OUT
› Por Ariel Devincenzo
Me es difícil identificar un suceso representativo de mi salida del closet. Pero puedo dar un recorrido por distintas situaciones: a los nueve años fue mi comunión. Tengo una foto junto a un compañero, Mariano. Los dos con pantalón de vestir, camisa blanca y el rosario entrelazado en las manos en gesto de oración. En mi imaginación quería imitar los álbumes de casamiento y así fue que le pedí a mi hermana que nos sacara una foto. Mariano fue el primero en provocar ese sentimiento inabarcable, de la angustia más voluntariosa, al que sigo confundiendo con el amor. Pero no llegamos ni a la noche de bodas. En esa misma época conocí a Ramón con quien solíamos jugar en las calles del Abasto. Me enseñó a robar yogures del Supercoop y a colarme en los baldíos donde pasábamos tardes enteras jugando... ¡a que éramos novios!
A pesar de todo esto, el placard que iba construyendo era muy fuerte. Y con la última tecnología social de punta, era fabricado desde adentro. Durante la adolescencia fue naciendo la doble vida típica de estos muebles, entre las pocas e insatisfactorias aventuras que tenía, creyendo que mi corazón se equivocaba y que todo, simplemente, “pasaría” (?).
Un caluroso romanticismo sumado a una ya muy inflamable represión hicieron combustión a fines de 2000. Como buen terrorista, exploté y salí desparramando órganos y centellas, pateando todo en mi camino como si fuera Terminator o She-ra, fulminando todo rastro de madera sobre mi piel. Un suicida que se detona en su viejo cuerpo impuesto por el enemigo, para nacer de nuevo rodeado de vírgenes musculosas y blancas nubes de penicilina...
Varios años me demoré en reconocer que era un placard. Hoy no quiero volver nunca más a ninguno. Puedo terminar en alguno un rato... pero no me quedo a vivir en el placard del otro ni loco.
Creo que aún no salí completamente; esto es como las cajas chinas, los placares se multiplican.

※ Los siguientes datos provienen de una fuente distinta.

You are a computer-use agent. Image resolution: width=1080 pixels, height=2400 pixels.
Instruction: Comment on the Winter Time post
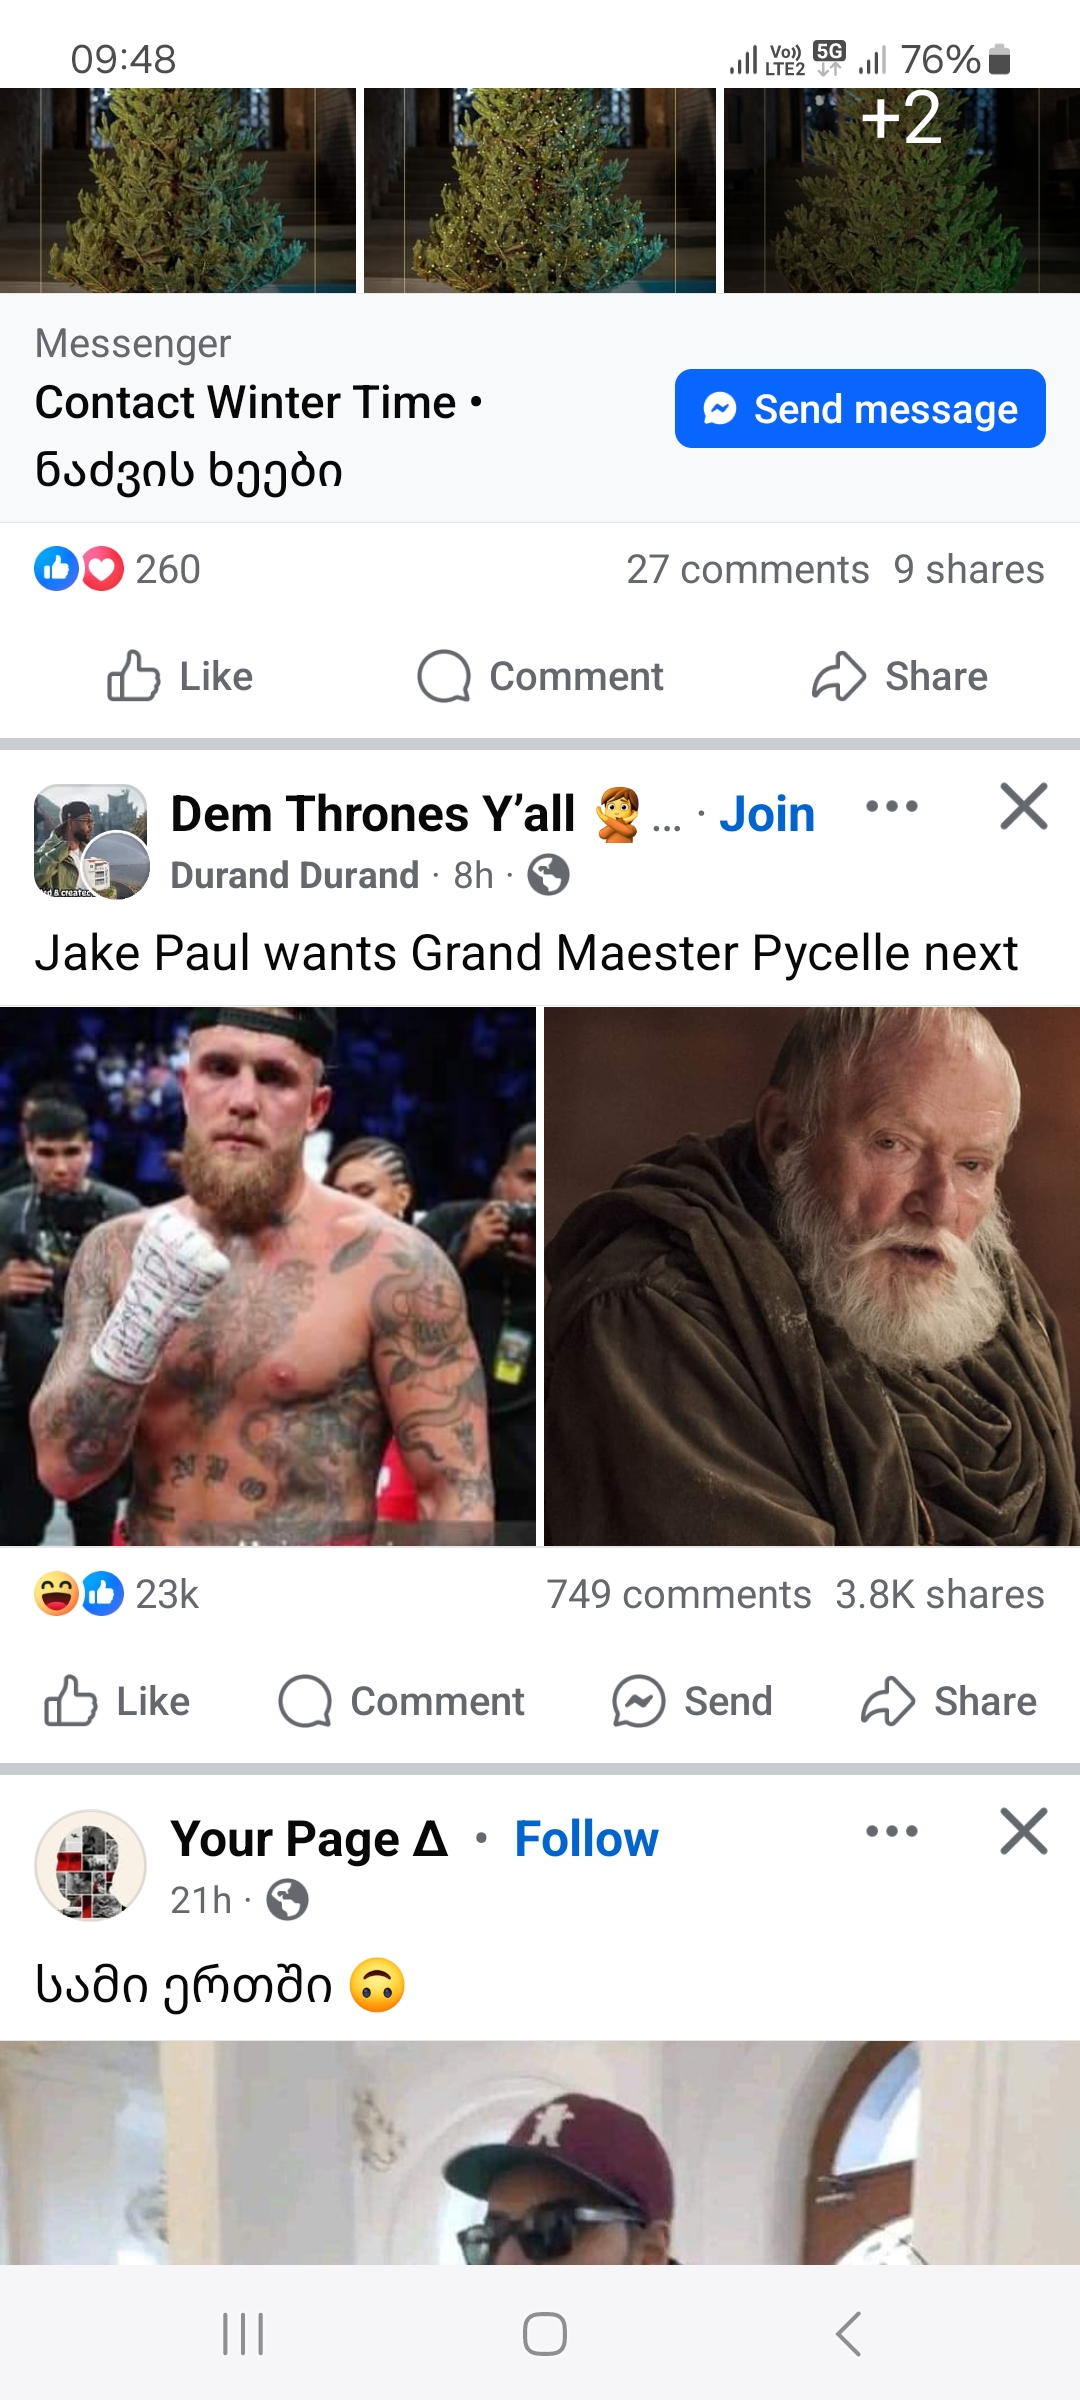click(541, 677)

A veces me veo saliendo otra vez: pregunten a la costurera o a lxs sobrinxs; pero mi salida preferida es cuando algún varón desorientado, como si algo estuviera fuera de lugar, pregunta por qué me pinto las uñas: además de una sonrisa, siempre respondo con una fe providencial en el error que, tantas veces comprobado, nunca falla.